Read the entire article on Education Week by Madeline Will.
On Wednesday, the U.S. Supreme Court dealt a heavy blow to teachers' unions with their ruling in Janus v. American Federation of State, County, and Municipal Employees Council 31.
In a 5-4 ruling, the justices decided that "agency" or "fair share" fees that public-sector unions had been charging to nonmembers were unconstitutional. The unions had argued that those fees were a fair way to charge nonmembers for the cost of being represented in collective bargaining, but the Supreme Court held that it was a violation of employees' First Amendment rights to require them to pay fees when they might not support the union's activities. The Supreme Court also ruled that employees need to affirmatively opt into the union—rather than having to opt out...
...Christina Kim, an instructional coach in Los Angeles, said she hopes the Janus ruling will give unions an opportunity to "adjust and make ourselves stronger."

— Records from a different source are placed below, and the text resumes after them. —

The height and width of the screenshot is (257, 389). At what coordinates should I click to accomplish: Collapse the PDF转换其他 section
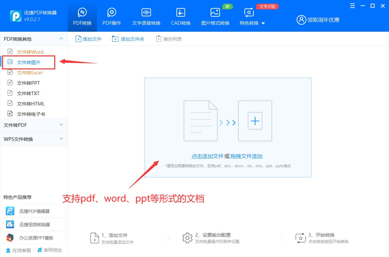pyautogui.click(x=33, y=39)
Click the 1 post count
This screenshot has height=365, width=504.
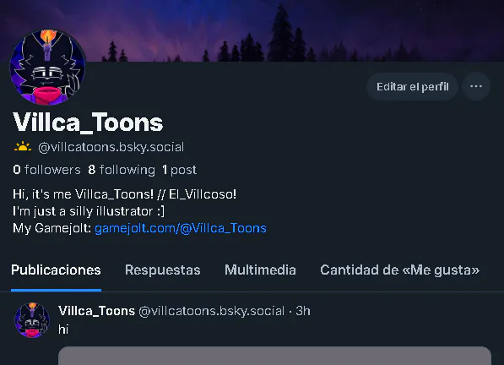[179, 170]
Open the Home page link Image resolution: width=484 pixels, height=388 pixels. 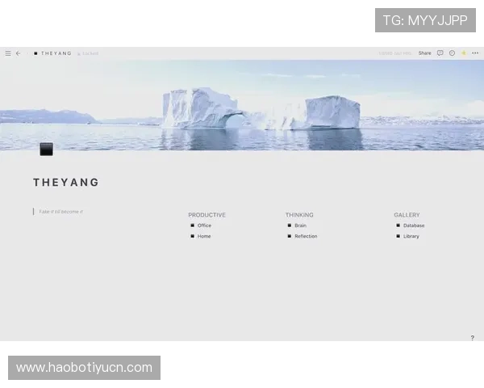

Kim, who is a member of the United Teachers Los Angeles' House of Representatives, said she wants her union to conduct an in-house survey of members to see what they think and how they can better represent them. She is a member of the teacher advisory group for Educators for Excellence, an advocacy group that recently released a nationally representative survey on teachers' views on unions. The survey found that 85 percent of all teachers think unions are important, but 52 percent of union members think the union represents their perspective only somewhat.